• TASK BRIEF:
State how many lines of the listing below contain the string "image", treating uppercase and lowercase as distinct. Reply with the number alone.

• MATERIAL:
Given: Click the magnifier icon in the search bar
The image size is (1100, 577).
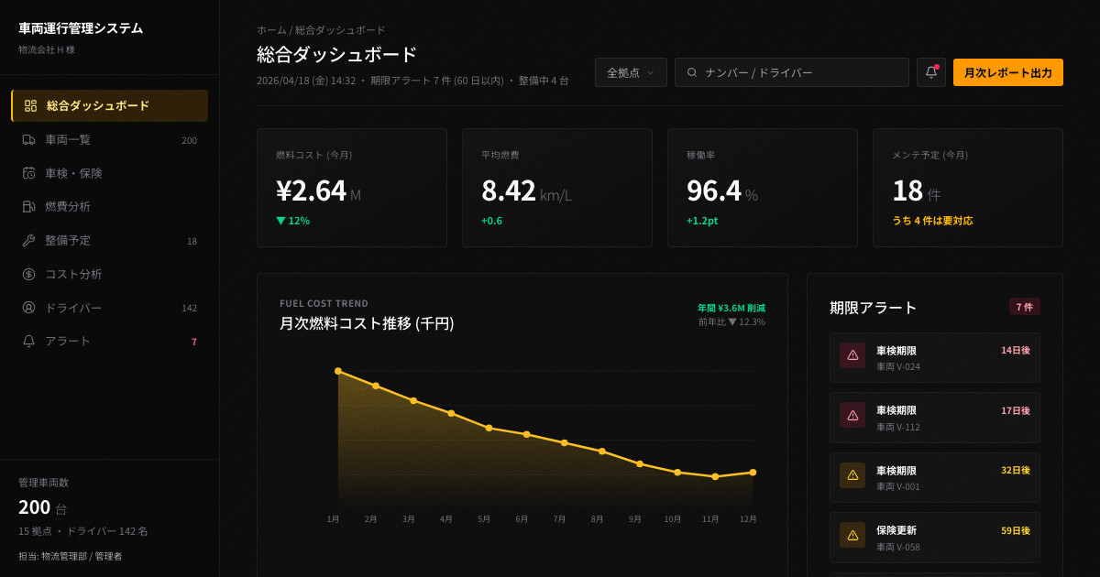Looking at the screenshot, I should click(x=693, y=71).
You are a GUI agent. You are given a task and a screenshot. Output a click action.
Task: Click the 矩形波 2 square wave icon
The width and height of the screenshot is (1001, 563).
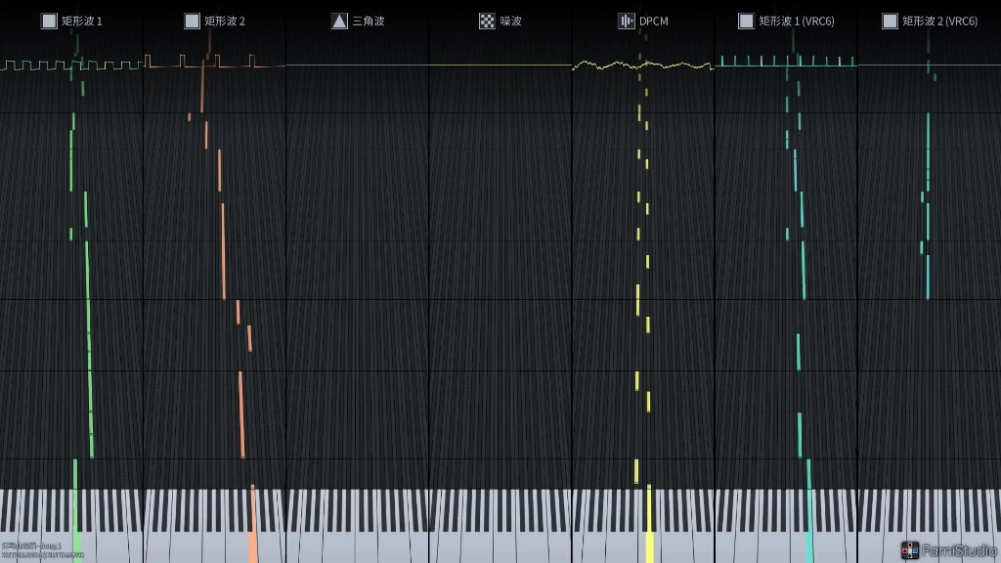click(x=192, y=21)
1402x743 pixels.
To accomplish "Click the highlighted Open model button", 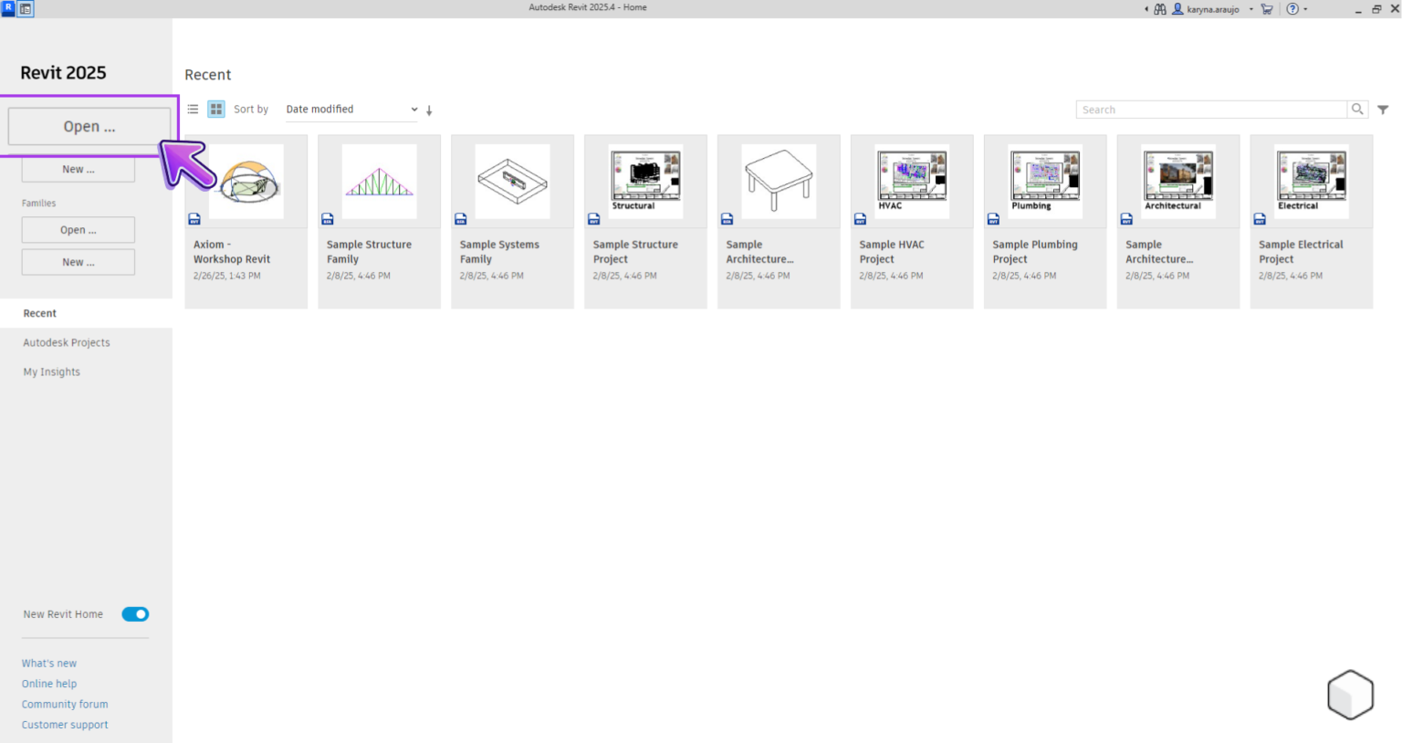I will click(x=89, y=127).
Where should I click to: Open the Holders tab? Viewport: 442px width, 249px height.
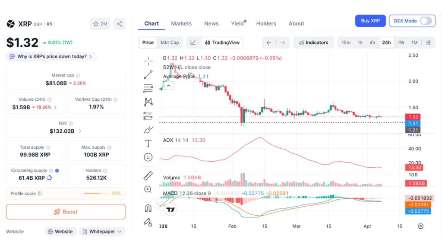[266, 23]
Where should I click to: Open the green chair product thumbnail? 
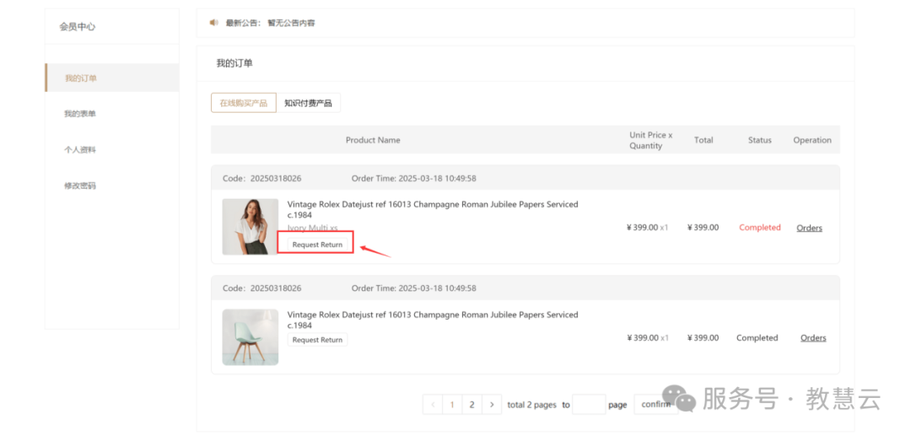point(251,337)
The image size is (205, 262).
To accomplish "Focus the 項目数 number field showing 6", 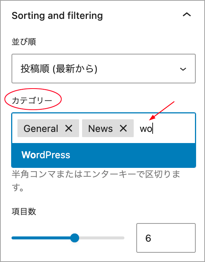I will coord(166,238).
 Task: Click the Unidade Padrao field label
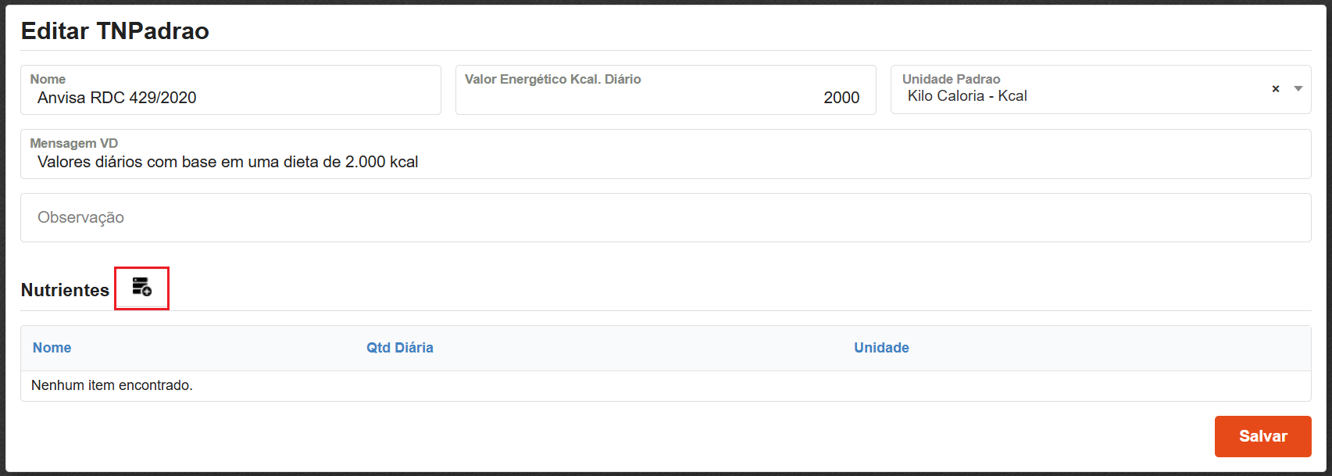coord(951,79)
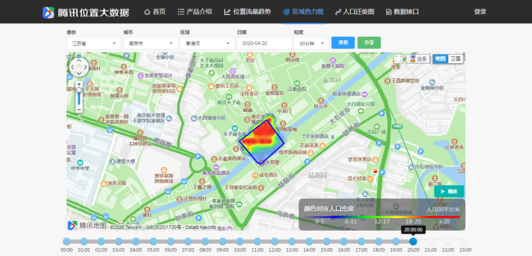Click the blue 查看 button
The height and width of the screenshot is (256, 532).
(343, 43)
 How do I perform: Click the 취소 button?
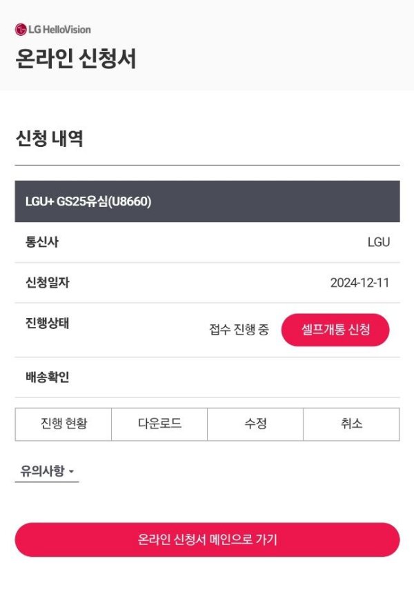point(353,425)
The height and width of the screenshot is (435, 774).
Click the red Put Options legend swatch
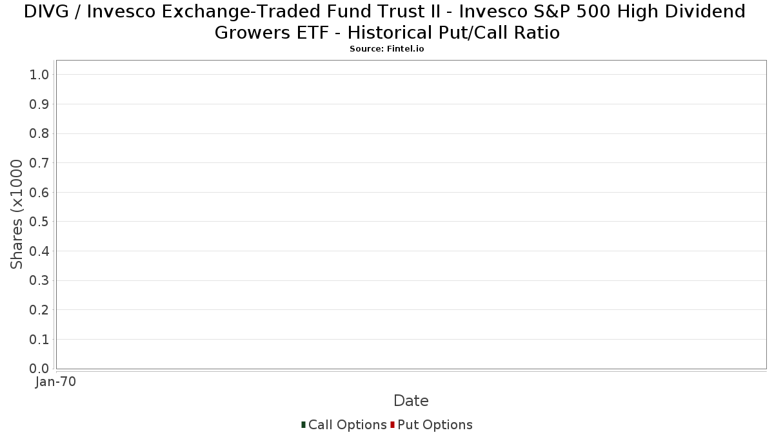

• RESPONSE TO THE TASK:
2